Should I Stay Or Should I Go by the Clash topped the charts in March 1991. Three thousand miles away the free world had won the clash with Saddam Hussein’s Iraq to liberate Kuwait. British and American troops understandably wanted to go.

But humanity desperately asked that some stayed. The defeat of Saddam prompted a wave of popular rebellions across his “Republic of Fear.” The Americans, keen to go but not leave behind a disintegrating and even more dangerous country, urged a palace coup but the Shias in the south and the Kurdistanis in the north revolted against repression. Saddam lost control of 14 of 18 provinces.

The top American General made a fateful mistake in conceding that Saddam could deploy helicopters because roads and bridges had been knocked out. Saddam quickly exploited this error and brutally crushed the Shia rebellion before turning on the Kurdistanis, a term they use to underline their mixture of religious and ethnic groups.

Two million Kurdistanis joined an almost biblical exodus to the freezing mountains bordering Iran and Turkey, with many entering those countries. They all feared further genocide by Saddam. I use the term carefully as one that means an intentional effort to partially or entirely eliminate a people.

Saddam had deployed industrial-scale genocide against the Kurdistanis just three years before when 200,000 Kurdistanis were murdered, the town of Halabja was bombed with chemical weapons, and thousands of villages were deliberately demolished brick by brick. The UK Parliament later formally recognised it as genocide.

That genocide was barely covered by the media. This time, the miserable scenes of death and horror in the mountains moved those who watched it and encouraged MPs of all parties to demand action.

The British people’s tremendous generosity gathered 1,100 tonnes of provisions for the Kurdistanis. I helped British Aid for the Kurds secure an Iranian 747 to take some to the mountains.

Conservative MEP Paul Howell visited refugee camps and said: ”On television, you only see the faces, you don’t see the ground. There you see human faeces, diarrhoea, sheep’s heads and entrails, it’s as close to hell as you can think of.”

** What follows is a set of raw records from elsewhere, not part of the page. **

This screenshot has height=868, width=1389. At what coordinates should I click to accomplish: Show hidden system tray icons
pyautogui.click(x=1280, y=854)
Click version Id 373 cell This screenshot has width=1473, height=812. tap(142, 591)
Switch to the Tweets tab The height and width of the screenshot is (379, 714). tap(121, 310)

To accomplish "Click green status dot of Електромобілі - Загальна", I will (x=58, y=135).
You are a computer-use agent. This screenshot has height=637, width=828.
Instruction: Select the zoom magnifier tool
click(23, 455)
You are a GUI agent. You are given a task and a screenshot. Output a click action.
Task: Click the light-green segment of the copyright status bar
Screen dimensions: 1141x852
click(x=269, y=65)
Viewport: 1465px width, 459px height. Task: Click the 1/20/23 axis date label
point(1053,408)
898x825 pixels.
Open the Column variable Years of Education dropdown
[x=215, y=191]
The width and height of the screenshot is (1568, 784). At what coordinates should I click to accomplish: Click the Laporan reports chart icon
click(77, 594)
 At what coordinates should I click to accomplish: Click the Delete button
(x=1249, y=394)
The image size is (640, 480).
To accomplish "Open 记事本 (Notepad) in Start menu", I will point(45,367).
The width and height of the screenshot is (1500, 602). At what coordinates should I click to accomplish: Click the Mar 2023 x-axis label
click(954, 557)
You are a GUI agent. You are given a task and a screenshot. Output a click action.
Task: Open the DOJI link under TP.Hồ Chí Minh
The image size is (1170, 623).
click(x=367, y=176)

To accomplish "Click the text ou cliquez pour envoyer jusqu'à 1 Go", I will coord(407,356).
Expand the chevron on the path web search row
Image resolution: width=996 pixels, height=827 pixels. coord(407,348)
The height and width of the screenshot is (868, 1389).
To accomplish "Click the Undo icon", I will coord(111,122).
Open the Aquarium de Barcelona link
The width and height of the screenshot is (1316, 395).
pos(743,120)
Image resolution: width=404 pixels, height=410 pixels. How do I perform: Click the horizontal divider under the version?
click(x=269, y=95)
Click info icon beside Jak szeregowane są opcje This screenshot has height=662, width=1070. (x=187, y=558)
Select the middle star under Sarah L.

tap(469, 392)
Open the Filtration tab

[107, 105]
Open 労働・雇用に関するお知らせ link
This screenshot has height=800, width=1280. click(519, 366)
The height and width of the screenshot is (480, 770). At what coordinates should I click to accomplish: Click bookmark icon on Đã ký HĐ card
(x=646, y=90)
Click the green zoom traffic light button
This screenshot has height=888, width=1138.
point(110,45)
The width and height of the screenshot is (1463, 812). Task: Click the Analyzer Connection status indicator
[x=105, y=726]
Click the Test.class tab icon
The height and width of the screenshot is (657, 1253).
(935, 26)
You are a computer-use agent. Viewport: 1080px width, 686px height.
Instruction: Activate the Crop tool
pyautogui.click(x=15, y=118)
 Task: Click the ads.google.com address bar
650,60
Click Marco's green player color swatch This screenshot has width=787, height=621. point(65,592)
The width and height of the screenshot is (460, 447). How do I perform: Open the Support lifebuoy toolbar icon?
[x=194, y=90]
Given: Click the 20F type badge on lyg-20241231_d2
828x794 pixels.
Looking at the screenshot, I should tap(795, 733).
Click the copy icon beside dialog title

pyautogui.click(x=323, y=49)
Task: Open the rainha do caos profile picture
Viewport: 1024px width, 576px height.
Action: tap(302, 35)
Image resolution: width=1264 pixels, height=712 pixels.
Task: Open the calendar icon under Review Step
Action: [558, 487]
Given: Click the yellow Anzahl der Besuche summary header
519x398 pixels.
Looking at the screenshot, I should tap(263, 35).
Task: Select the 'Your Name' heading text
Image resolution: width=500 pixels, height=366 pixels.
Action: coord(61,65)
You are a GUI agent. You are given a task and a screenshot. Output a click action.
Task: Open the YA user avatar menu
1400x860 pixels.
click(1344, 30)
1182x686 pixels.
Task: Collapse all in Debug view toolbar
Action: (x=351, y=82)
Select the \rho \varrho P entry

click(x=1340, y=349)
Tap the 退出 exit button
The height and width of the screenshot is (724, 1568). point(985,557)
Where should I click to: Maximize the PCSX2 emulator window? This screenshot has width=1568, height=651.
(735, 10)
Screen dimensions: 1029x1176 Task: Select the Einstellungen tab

Labour’s Ann Clwyd mesmerised the Commons with her eye-witness account of five days with the Kurdistanis. They were, she said, freezing by night and bitterly cold by day in the clothes they were wearing when they fled and in makeshift tents like the thin plastic laundries use. She concluded that “Saddam Hussein is still killing, killing, killing, in Iraq. This is genocide, and it calls for an international response.”

The routine diplomatic response was to say that this was an internal affair while the UN passed vacuous resolutions. But the new Prime Minister, John Major, rejected such hand-wringing.

Four hundred people gathered in Glasgow where the organiser read a message from Major: “…my thoughts will be with you and the people of Iraq who have fled to escape the brutality of their own government.” Conservative Prime Ministers don’t usually send messages to demonstrations.

Major took the issue to his Cabinet on 21 March, incidentally Kurdish New Year, and through a series of canny, innovative, and morally courageous moves persuaded the Europeans and then the Americans to stay rather than go.

He proposed a safe haven and no-fly zone. He writes in his autobiography that “failure would simply have been a political embarrassment; for the Kurds, it would have meant almost certain death for tens of thousands. I never had a shred of doubt that it was right to proceed.”

The safe haven was policed for 12 years by US and UK forces, with the French at the beginning. Without that, Kurdistanis would have been exterminated.

We would not now have a decent Kurdistan Region in Iraq as a safe haven for Christians and other minorities. The Kurdistanis would not have accelerated Iraq’s transition from dictatorship to democracy after the invasion of 2003, though there is a long way yet to go.

Nor would Britain have allies in the Kurdistani Army, the Peshmerga, that repelled the so-called Islamic State (Isis) when it sought to capture Iraq and Syria. If the Kurdistanis hadn’t resisted them, with the support of the RAF, Isis could have had captured Iraq’s oil and arms. They would now be stronger and there would be more terrorist murders on our streets.

I started working in the Commons in 1987 on the Labour side and, as a former British Rail manager opposed his rail privatisation, but respected John Major for his brave work on Northern Ireland on which I was heavily involved.

I have backed the Kurdistanis since the overthrow of Saddam and, looking back, I recognise how well Major used persuasive diplomacy to do the right thing. Those few hectic weeks 30 years ago of rebellion, lobbying by Kurdistanis including Nadhim Zahawi (who escaped Iraq with his family in 1967), and Major’s statesmanship certainly saved the Kurdistanis.

The clash between Saddam and millions of Kurdistanis was won by their efforts with the RAF and the British Army staying the course rather than going. It is something we can all celebrate.

Gary Kent has been the Secretary of the All-Party Parliamentary Group on the Kurdistan Region in Iraq since 2007.